Appelé à de nouvelles fonctions par le Président de la République, je souhaite vous dire l'émotion que je ressens en quittant le ministère de la Défense après ces deux années.

Dès mon arrivée au ministère, début 1991, je m'étais rendu en Arabie dans Saoudite pour rencontrer ceux qui allaient s'illustrer dans l'opération Daguet. Aujourd'hui, au moment de partir, c’est de Sarajevo que je vous adresse ce message.

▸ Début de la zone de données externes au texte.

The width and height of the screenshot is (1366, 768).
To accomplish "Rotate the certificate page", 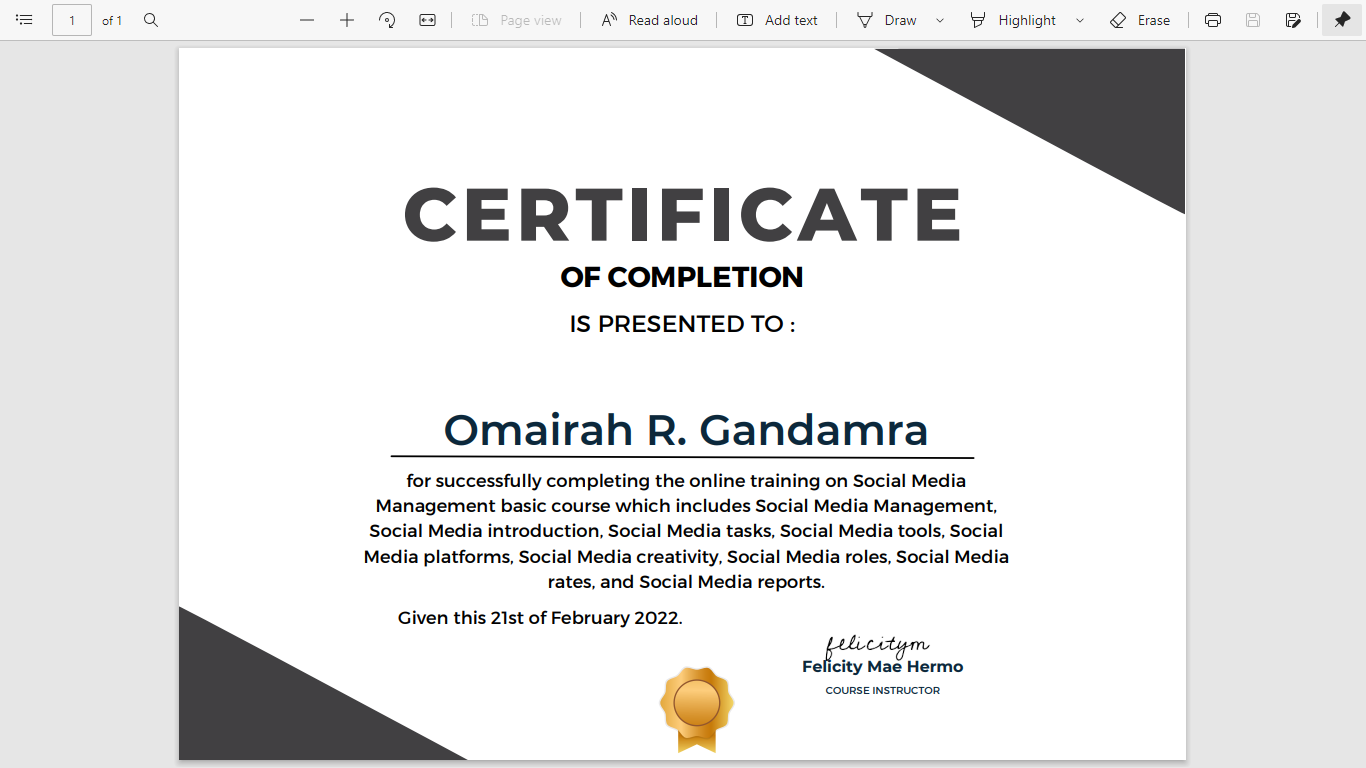I will coord(387,20).
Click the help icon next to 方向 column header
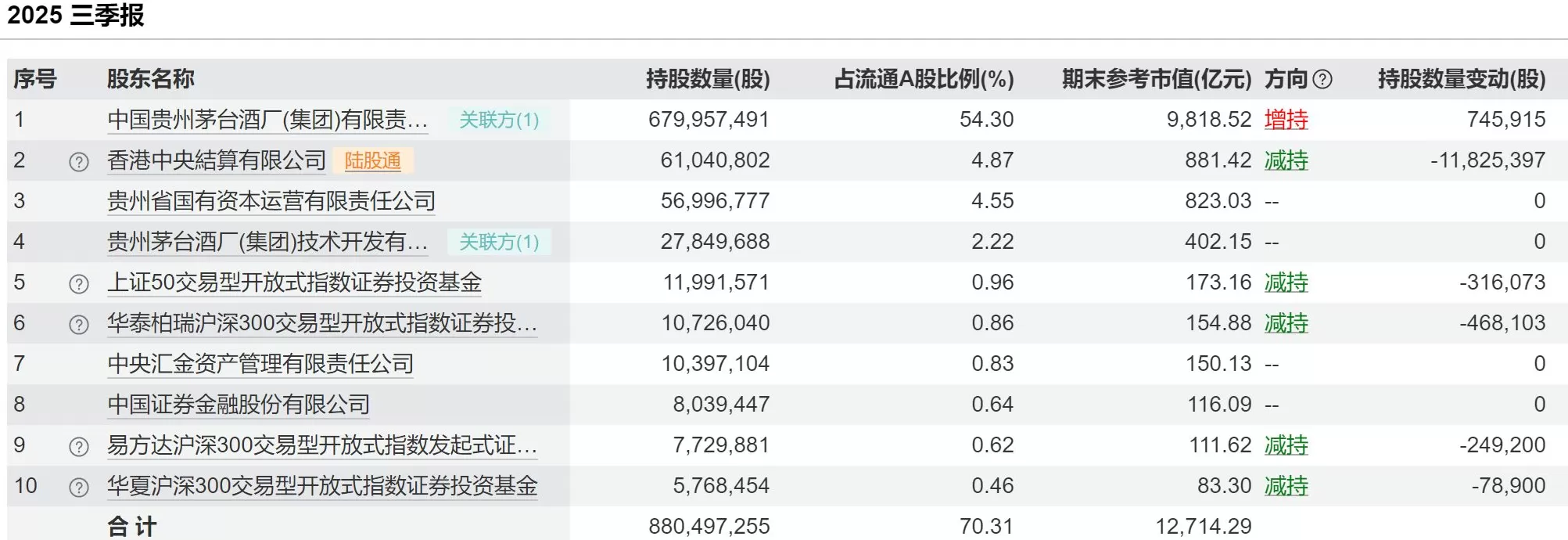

Entre ces deux dates, le ministère de la Défense a connu l'une des plus importantes et des plus rapides évolutions de son histoire récente. Tandis que les Armées répondaient chaque jour avec imagination, sang-froid et méthode aux circonstances et missions nouvelles, souvent imprévues, qui surgissaient de toutes parts, un travail en profondeur de réflexion et de réformes s'est mis en route dans tous les secteurs de la Défense.

Dans la guerre, la crise, l'aide humanitaire, nos soldats, dignes de leurs aînés, ont renoué avec les plus belles traditions d'élan et d'abnégation de l'armée française. Je salue ici avec une émotion particulière ceux qui ont donné leur vie ou ont été gravement meurtris, pour que, sur ces théâtres lointains où nous appelaient la Défense du droit et la souffrance des hommes, la France laisse la plus belle image d'elle-même.

Je salue aussi la grande communauté de civils et de militaires, d'appelés et de personnels de carrière, d'ouvriers, fonctionnaires, ingénieurs et chercheurs, qui a su porter l'immense effort des opérations confiées aux Armées, tout en préparant, au prix de très lourdes contraintes, les mutations rendues nécessaires par l'apparition de nouvelles données stratégiques.

Je me suis efforcé pendant ces deux ans de conduire ce mouvement en lui imprimant des directives claires, toutes fondées sur ma conviction qu'un des atouts majeurs de la France demeurait la qualité de sa défense : qualité des hommes, qualité des matériels, qualité des organisations associant les uns aux autres.

Je me suis employé aussi à faire connaître et apprécier à l'étranger le meilleur de ce que peuvent produire votre travail et votre ingéniosité. De beaux succès sont venus ponctuer ces efforts. Nous pouvons ensemble nous en réjouir, pour le rayonnement et la prospérité de la France.

Mes plus grandes joies au cours de cette période sont toutefois venues de la confiance que vous m'avez, les uns et les autres, accordée, même lorsqu'il m'a fallu annoncer et mettre en œuvre des décisions difficiles. Recevez, en échange, le témoignage de ma reconnaissance et de mon admiration pour l'œuvre collective accomplie.

Fidèles à vos chefs, unis dans l'amour de la patrie et de la République, vous allez, j'en suis convaincu, continuer à porter haut, chacun selon votre talent et votre courage, les traditions qui font la grandeur de la France.